Why being human is totally in again
Here is the turn, and it is the genuinely hopeful part. As the machine absorbs more of the execution, the distinctly human work becomes the bottleneck and the differentiator. Asking the question that saves a week of building the wrong thing. Understanding what someone actually needs versus what they asked for. Reading a room. Building trust. Being informal and real in a way that lowers the distance between people. These were always valuable. They are worth more now, and for a slightly uncomfortable reason: we are increasingly surrounded by competent, human-like output that is not actually human, and is not as rewarding to be on the receiving end of. Genuine connection stands out more against that backdrop, not less. The U.S. Surgeon General has described social disconnection as carrying a mortality risk comparable to smoking 15 cigarettes a day.5 We are wired for the real thing, and the real thing is getting scarcer.

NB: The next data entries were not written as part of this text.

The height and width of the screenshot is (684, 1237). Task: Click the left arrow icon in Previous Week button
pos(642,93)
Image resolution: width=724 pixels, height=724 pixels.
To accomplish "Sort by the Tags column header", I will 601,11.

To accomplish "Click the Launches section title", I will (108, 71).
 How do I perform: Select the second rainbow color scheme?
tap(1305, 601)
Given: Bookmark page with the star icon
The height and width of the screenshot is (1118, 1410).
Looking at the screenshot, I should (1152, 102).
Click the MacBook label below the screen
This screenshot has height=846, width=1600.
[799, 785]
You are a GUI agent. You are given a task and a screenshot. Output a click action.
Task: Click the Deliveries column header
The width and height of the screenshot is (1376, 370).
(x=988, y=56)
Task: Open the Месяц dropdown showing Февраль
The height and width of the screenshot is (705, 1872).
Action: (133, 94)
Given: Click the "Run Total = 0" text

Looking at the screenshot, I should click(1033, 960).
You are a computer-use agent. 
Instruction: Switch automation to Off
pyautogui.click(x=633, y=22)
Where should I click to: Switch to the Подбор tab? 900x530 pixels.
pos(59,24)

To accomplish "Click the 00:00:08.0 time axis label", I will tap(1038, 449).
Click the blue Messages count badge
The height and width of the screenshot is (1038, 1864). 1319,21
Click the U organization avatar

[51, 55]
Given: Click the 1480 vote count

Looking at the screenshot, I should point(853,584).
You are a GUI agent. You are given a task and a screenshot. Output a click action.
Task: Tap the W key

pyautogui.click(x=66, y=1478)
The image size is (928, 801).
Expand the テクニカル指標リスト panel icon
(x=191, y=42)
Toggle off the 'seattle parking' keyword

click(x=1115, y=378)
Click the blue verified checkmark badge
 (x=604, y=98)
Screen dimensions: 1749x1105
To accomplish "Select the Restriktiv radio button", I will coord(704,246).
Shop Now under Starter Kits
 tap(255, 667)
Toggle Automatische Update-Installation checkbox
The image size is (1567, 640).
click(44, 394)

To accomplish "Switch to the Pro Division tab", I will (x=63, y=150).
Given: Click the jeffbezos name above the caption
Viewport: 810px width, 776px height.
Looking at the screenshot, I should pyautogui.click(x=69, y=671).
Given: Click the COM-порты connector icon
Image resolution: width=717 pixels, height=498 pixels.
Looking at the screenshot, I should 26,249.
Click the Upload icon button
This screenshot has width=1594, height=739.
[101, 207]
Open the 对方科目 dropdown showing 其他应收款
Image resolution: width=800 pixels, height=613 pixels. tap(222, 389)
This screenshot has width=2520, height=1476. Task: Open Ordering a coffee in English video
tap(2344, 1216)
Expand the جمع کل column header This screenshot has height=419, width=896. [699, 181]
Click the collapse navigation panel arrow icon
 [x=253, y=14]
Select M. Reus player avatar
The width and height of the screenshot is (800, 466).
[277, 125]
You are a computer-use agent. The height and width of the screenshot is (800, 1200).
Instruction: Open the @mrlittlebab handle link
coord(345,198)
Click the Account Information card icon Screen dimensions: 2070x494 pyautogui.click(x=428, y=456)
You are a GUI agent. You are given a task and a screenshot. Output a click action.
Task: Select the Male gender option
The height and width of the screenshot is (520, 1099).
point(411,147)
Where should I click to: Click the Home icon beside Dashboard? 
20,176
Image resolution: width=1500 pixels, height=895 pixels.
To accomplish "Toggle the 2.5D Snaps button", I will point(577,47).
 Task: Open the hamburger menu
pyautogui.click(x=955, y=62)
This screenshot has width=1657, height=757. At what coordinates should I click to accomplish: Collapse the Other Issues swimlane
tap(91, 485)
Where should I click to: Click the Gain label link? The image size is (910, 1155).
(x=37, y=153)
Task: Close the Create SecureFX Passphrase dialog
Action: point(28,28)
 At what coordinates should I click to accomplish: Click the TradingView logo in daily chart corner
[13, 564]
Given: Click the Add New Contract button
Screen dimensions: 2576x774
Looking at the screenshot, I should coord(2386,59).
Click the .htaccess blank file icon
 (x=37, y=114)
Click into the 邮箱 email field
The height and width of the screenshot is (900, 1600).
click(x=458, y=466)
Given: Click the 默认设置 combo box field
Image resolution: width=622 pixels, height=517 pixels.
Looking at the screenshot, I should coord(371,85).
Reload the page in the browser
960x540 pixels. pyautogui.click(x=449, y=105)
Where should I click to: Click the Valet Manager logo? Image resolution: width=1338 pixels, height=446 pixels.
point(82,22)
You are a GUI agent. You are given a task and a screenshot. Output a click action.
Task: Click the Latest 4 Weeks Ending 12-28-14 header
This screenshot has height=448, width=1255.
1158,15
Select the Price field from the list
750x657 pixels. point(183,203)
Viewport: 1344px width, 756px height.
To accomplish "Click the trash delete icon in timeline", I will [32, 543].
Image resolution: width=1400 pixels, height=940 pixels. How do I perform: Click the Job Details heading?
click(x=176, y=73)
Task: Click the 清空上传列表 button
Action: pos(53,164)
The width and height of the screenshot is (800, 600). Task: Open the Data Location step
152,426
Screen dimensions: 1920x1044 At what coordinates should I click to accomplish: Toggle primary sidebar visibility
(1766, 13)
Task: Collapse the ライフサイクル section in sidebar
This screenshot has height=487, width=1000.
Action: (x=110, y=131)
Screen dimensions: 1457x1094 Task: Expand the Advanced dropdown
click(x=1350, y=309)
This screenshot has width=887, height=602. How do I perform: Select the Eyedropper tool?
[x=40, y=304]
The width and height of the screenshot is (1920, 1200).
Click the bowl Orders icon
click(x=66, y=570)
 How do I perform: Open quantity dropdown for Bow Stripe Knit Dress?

This shows up in how we hire. We have always been oriented toward people who are good with other people, and we are even more so now: relationship builders, people who read humans well, people who are simply good to work with. For the foreseeable near term we are still building products primarily for humans, and humans are still the ones making the financial decisions. (We will note lightly that even this may shift sooner than most expect. There are serious, technical people, the kind who debate whether autonomous agents already deserve a say, who take agent decision-making seriously today. Worth keeping half an eye on.)
There is a harder edge to this, and we will say it carefully because the data is still settling. Experience plus relational skill is now a multiplier: a senior person with good judgment and good relationships can use these tools to do the work of several, which is exactly what we have watched happen on our own team. The flip side is that it has gotten genuinely harder for people early in their careers. Recent-graduate unemployment has climbed above the national rate, and one Stanford study found a 16 percent relative decline in employment for 22-to-25-year-olds in the most AI-exposed jobs.7 We are not claiming AI caused that on its own. Careful work from the Cleveland Fed notes the erosion of the young-graduate advantage actually began decades ago.8 But the pattern is consistent with something real: AI substitutes most easily for the codified, learn-it-from-a-book knowledge that junior roles have traditionally rewarded, while it complements the tacit knowledge, judgment, taste, relationships, that you only get from experience. If you are early in your career, the lesson is not despair. It is to invest deliberately in the parts that do not come from a textbook.
Keep paying attention
So that is the shape of it. The tools reward a learnable orientation, not a birthright. If you are in, a set of concrete habits compounds your impact, and they will keep changing. There is a real cost in attention and in depth that you have to manage honestly. And the oldest skills, the human ones, did not get cheaper. They got scarce, and scarce things get valuable.
The one instruction that survives every version of this: keep paying attention. To the tools, to your own mistakes, and to the people, who are still the point.